§ Records for processing

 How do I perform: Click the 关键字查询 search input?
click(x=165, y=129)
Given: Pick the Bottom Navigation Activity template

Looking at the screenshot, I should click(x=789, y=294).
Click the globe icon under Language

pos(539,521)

§ Your assignment
Nothing should be returned except the lines from the one containing "Given: Pick the" through the last line of the data, each restated word for word.

§ Exercise result
Given: Pick the Bottom Navigation Activity template

Looking at the screenshot, I should click(x=789, y=294).
Click the globe icon under Language

pos(539,521)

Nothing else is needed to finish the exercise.